(Saved entries)
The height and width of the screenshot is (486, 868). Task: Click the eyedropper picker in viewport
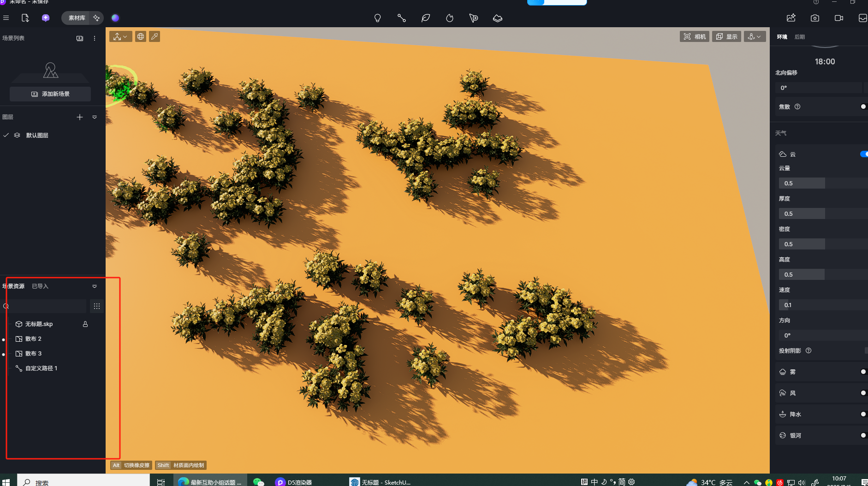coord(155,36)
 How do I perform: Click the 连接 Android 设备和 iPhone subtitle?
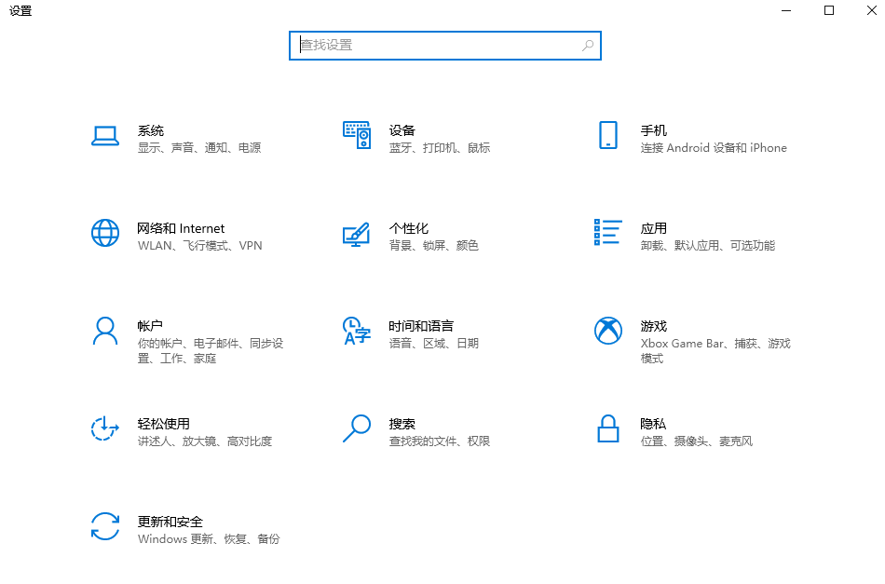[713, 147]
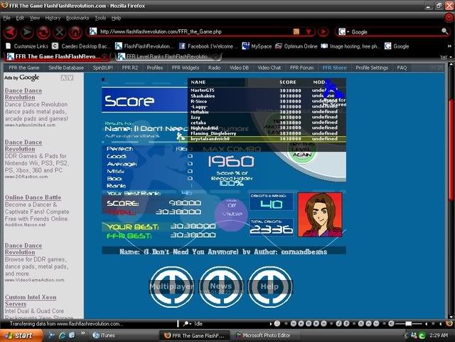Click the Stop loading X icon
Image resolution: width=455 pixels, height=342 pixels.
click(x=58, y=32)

* * *

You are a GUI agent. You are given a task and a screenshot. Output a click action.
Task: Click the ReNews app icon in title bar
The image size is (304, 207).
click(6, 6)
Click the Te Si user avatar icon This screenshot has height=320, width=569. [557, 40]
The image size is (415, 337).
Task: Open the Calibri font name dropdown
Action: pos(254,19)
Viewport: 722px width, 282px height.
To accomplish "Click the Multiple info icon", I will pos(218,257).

==

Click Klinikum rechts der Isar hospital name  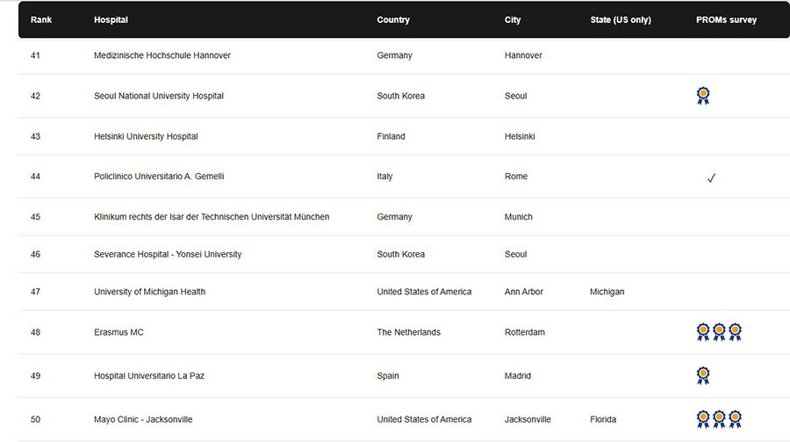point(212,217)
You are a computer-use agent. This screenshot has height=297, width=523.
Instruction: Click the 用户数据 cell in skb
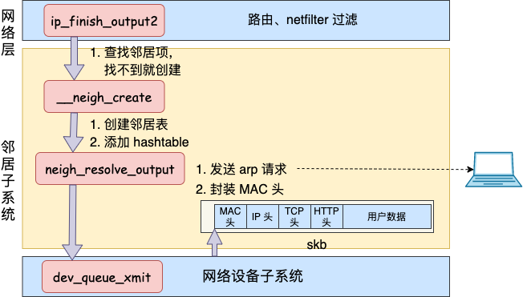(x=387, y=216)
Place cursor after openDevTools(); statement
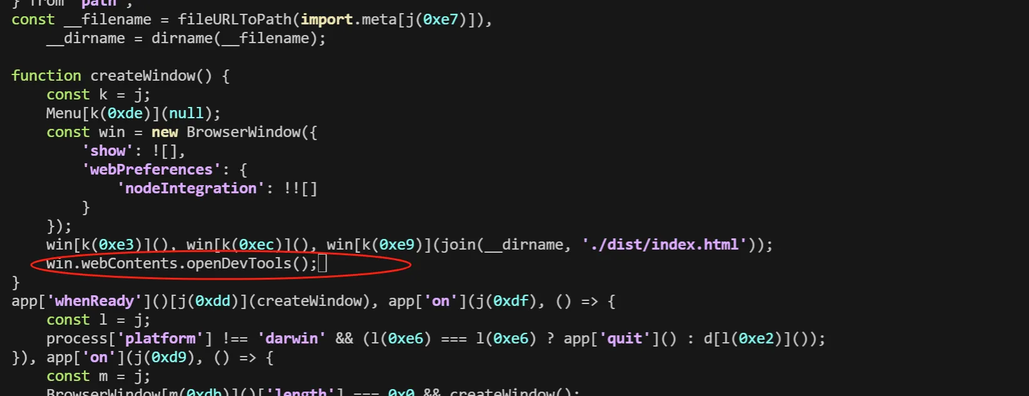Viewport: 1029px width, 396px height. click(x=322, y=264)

→ WHAT THE EXERCISE ASKS: Within the entries above, find the string "agent" and return each line that holds it.

→ REPLY TO THE TASK:
You are a GUI agent. You are given a task and a screenshot. Output a click action.
You are a computer-use agent. This screenshot has height=297, width=523.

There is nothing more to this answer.